> _Text_:
>>>
By Elizabeth Hall Magill @ Yo, Mama
Breasts are fun. They’re so fun that we’ve named them funbags, squeezeboxes, jugs, hooters, racks, boobs, and tits. They’re fun to look at, fun to touch and squeeze. They bounce. Men like them, and that is a good thing.
Breasts can be fun to own. They give a woman pleasure, and that is a good thing. They are an important part of a woman’s body—emblematic of her femininity, her sexuality. When a girl begins to develop breasts, it is her body’s way of saying she will one day be a woman, and a girl listens to that. She listens as the growing pains shoot through her chest, she listens as her mother and grandmother talk about finding a bra. Breasts are such an important part of the transition from girlhood to womanhood that we sometimes call them girls.
<<<
> _Direction_:
Write the next part of the passage on breasts and womanhood, picking up right after its last sentence. The listing that comes next is separate material and has no connection to the passage on breasts and womanhood.

> _Provided data_:
>>>
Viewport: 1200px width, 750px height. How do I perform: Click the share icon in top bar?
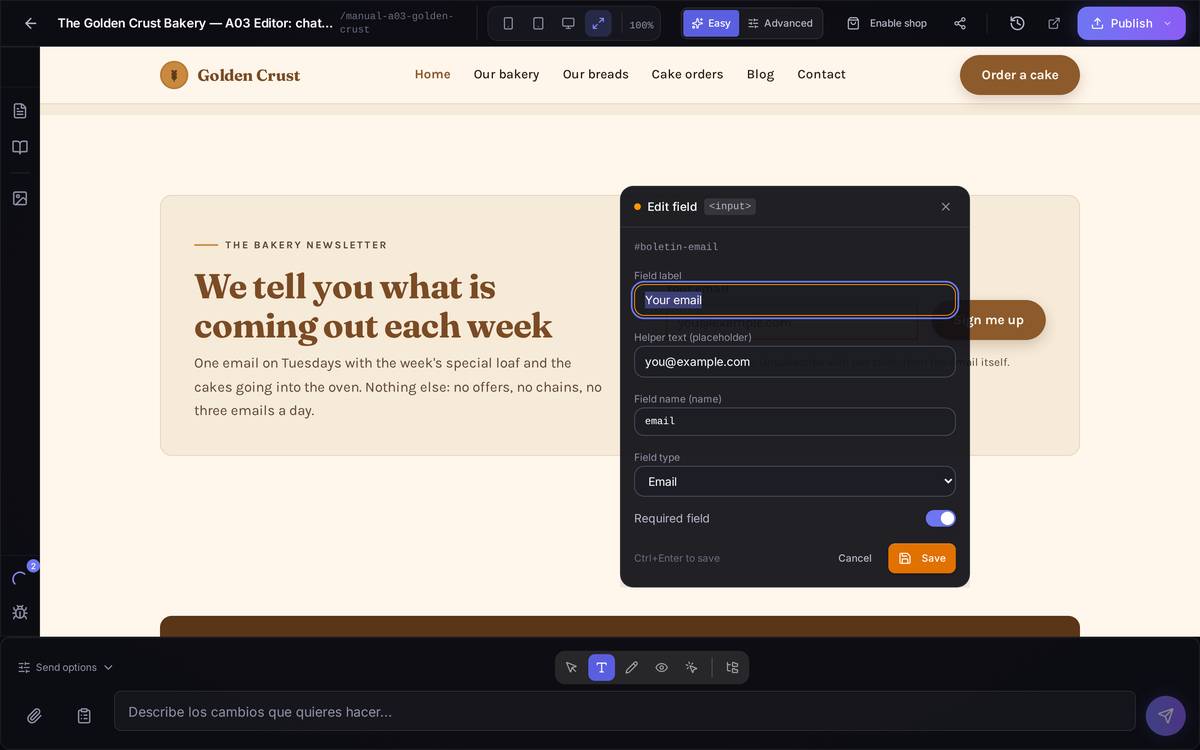point(960,23)
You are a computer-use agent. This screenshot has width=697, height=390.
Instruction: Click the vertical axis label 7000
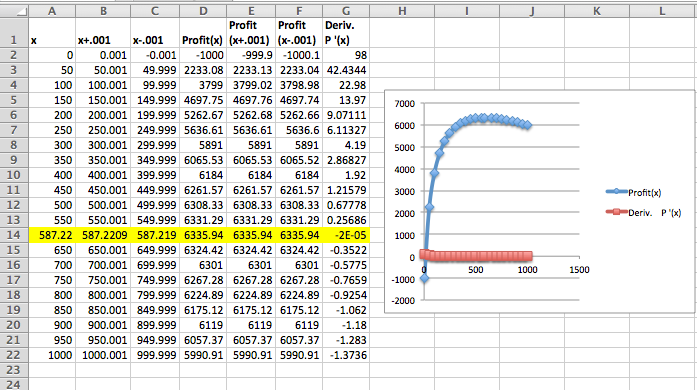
<<<
> _Answer_:
Breasts can be a total drag to own. You have to figure out what to do with them—hike ‘em up, pump ‘em up, flatten ‘em out, air ‘em out, cover ‘em up. They’re sensitive, and if one of them gets kicked or pinched or squashed it hurts like hell. Growing them hurts too. Sometimes they grow too fast, and a girl hates being teased for it. Sometimes they grow too slow, and a girl wonders when she will look like other girls. Breasts always grow just right, but girls don’t always know that. It’s confusing to grow breasts.
It’s confusing to own breasts, because breasts are great at selling things. They are FABULOUS at selling beer… a cheeseburger, a car, some soda, a TV show, a video game, or most anything a man could want. Oh, yes, and bras. Breasts are good at selling bras.
It’s confusing to own breasts, because on a deeply subconscious level (or maybe not so subconscious) a woman has to wonder—if breasts are so great at selling things, does that mean the ones on her body would be? What if the ones on her body are smaller than most of the ones that sell stuff—or bigger? What if they bounce less, or more? What if they’re not simultaneously perky and exceedingly large—is that natural, and sexy? Yes, the cultural interest in breasts can be confusing to a woman.
Of all these breasts we see, very few are ever doing what they were made to do: feed children.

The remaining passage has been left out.